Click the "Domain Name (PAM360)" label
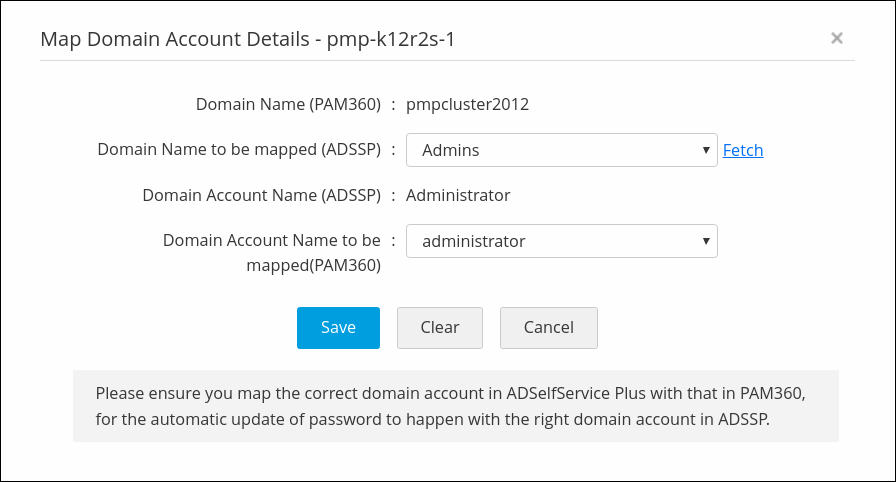Viewport: 896px width, 482px height. (x=288, y=104)
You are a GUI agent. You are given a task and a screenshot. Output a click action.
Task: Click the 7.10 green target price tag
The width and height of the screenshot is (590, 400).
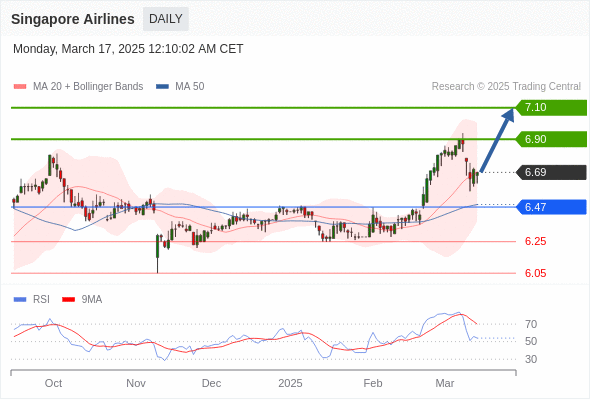tap(551, 108)
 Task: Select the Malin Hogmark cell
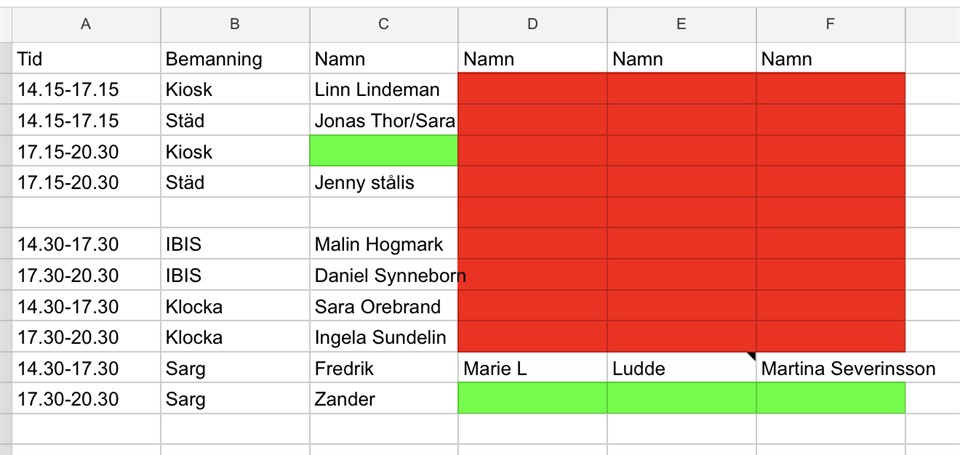tap(383, 244)
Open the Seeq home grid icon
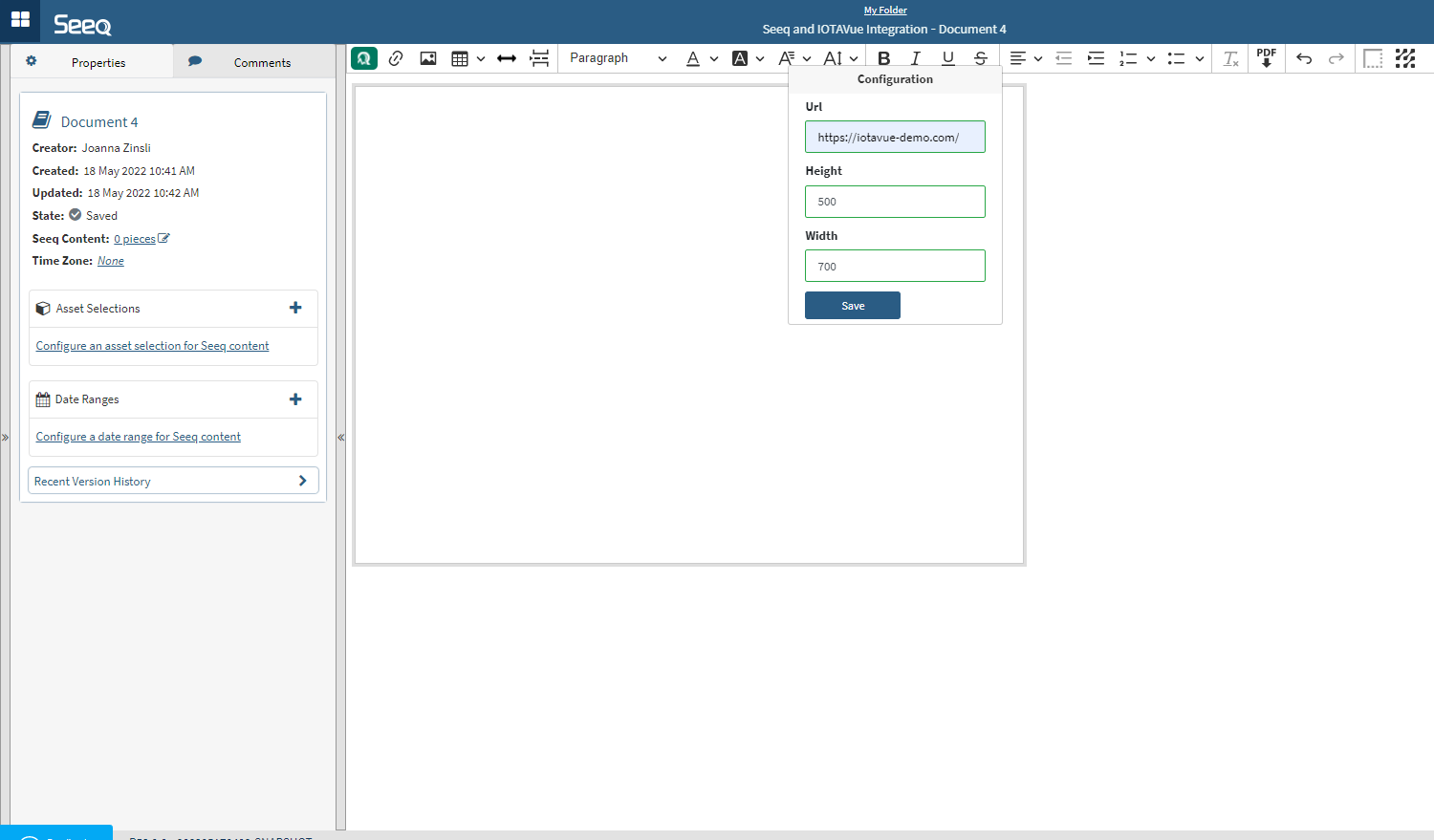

§

About this task ▸
Write out the data above precisely. Pictures stay out.

Exercise solution ▸
Click the "Domain Name (PAM360)" label
Viewport: 896px width, 482px height. (x=288, y=104)
You are a GUI agent. You are given a task and a screenshot. Output a click action.
Task: Click the 7.10 green target price tag
The width and height of the screenshot is (590, 400).
tap(551, 108)
 Task: Select the Malin Hogmark cell
tap(383, 244)
Open the Seeq home grid icon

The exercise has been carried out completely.